2) White blood cells and PRP: contain white blood cells, and the content of fibrin after activation is low.
3) Pure PRF or leukocyte-poor PRF: the preparation does not contain leukocytes and has high-density fibrin. These products come in the form of activated gels and cannot be used for injection.
4) Leukocyte-rich fibrin and PRF: containing leukocytes and high-density fibrin.
In 2016, Magalon et al. proposed the DEPA classification (dose, efficiency, purity, activation), focusing on PRP platelet count, product purity, and platelet activation.
1. Platelet injection dose: Calculate by multiplying platelet concentration by platelet volume. According to the injected dose (in billions or millions of platelets), it can be divided into (a) very high dose: >5 billion; (b) high dose: from 3 billion to 5 billion; (c) medium dose: from 1 billion to 3 billion; (d) low dose: less than 1 billion.

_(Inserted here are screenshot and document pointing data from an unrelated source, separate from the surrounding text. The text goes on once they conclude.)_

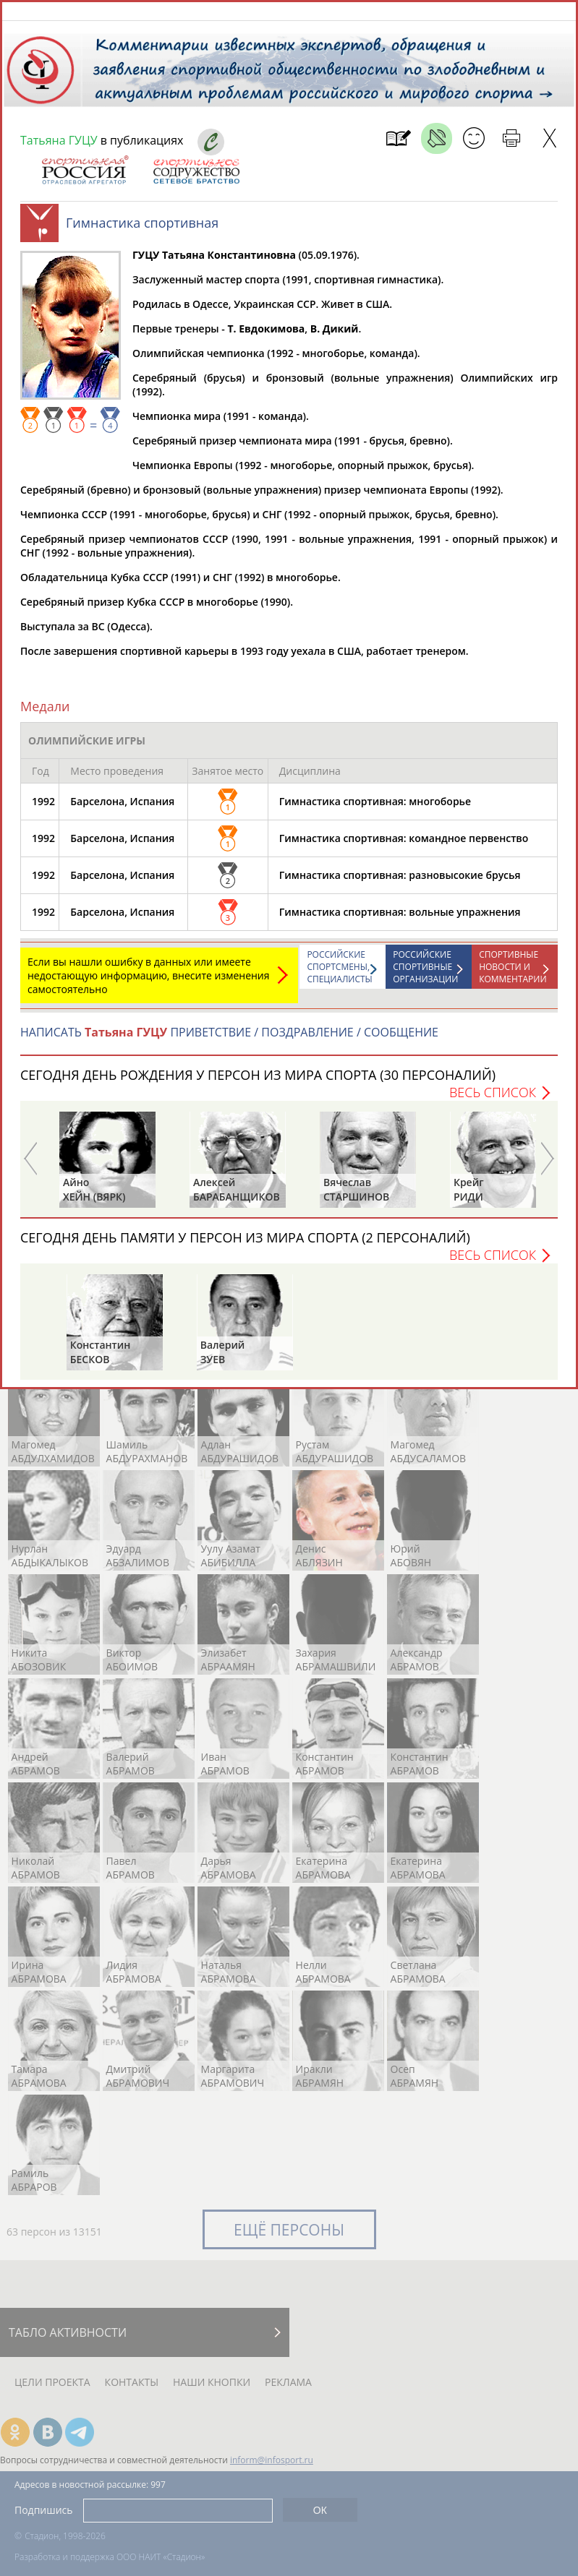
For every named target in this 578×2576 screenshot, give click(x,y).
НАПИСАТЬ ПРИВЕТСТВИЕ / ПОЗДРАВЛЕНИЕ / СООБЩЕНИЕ (229, 1039)
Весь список (492, 1099)
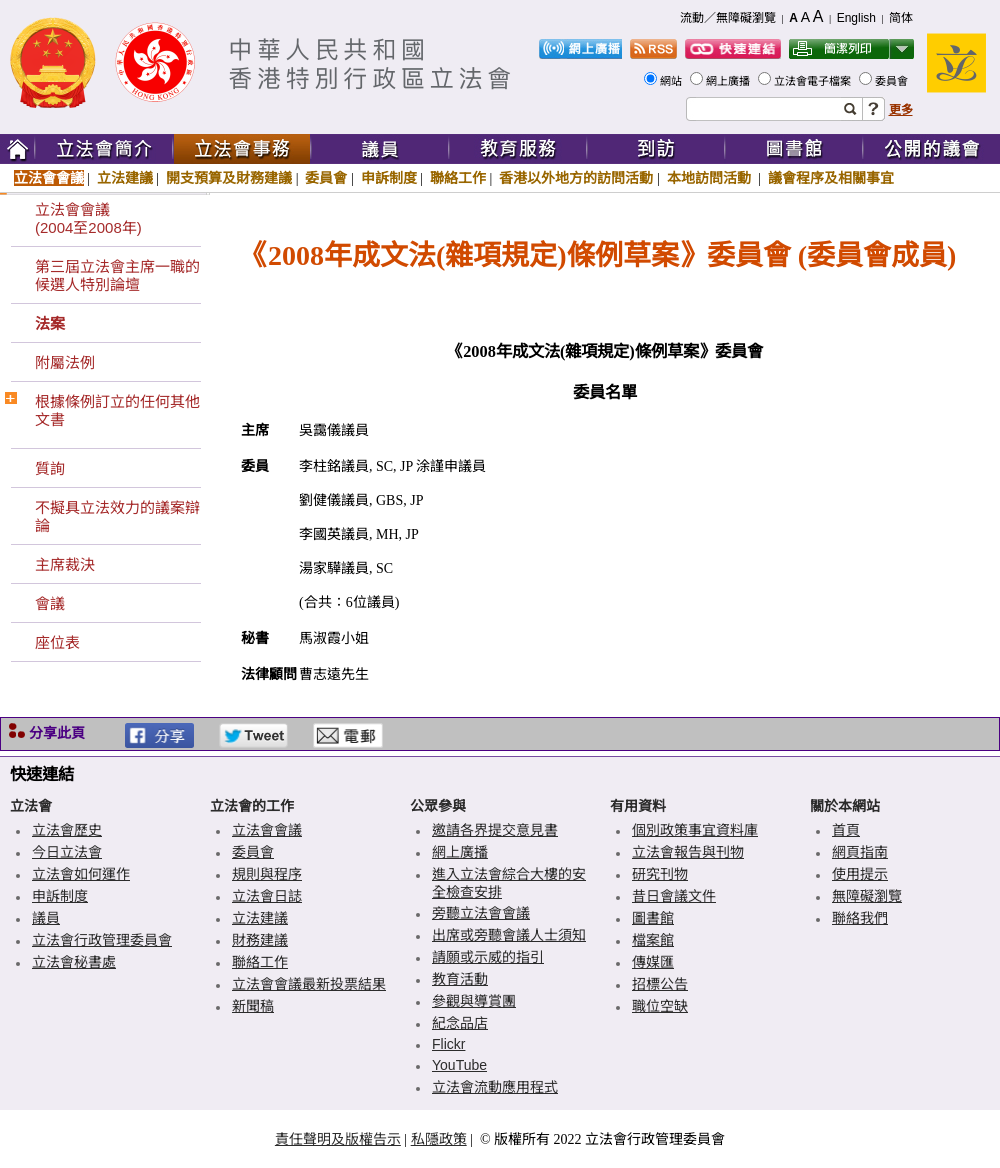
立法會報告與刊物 (688, 852)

2. Preparation efficiency: the percentage of platelets collected from blood. (a) High device efficiency: platelet recovery rate >90%; (b) medium device efficiency: platelet recovery rate between 70-90%; (c) low device efficiency: recovery rate between 30-70%; (d) The equipment efficiency is extremely low: the recovery rate is less than 30%.
3. PRP purity: It is related to the relative composition of platelets, white blood cells and red blood cells in PRP. We describe it as (a) very pure PRP: >90% platelets relative to erythrocytes and leukocytes in PRP; (b) pure PRP: 70-90% platelets; (c) heterogeneous PRP: % platelets Between 30-70%; (d) Whole blood PRP: the percentage of platelets in PRP is less than 30%.
4. Activation process: whether to activate platelets with exogenous coagulation factors, such as autologous thrombin or calcium chloride.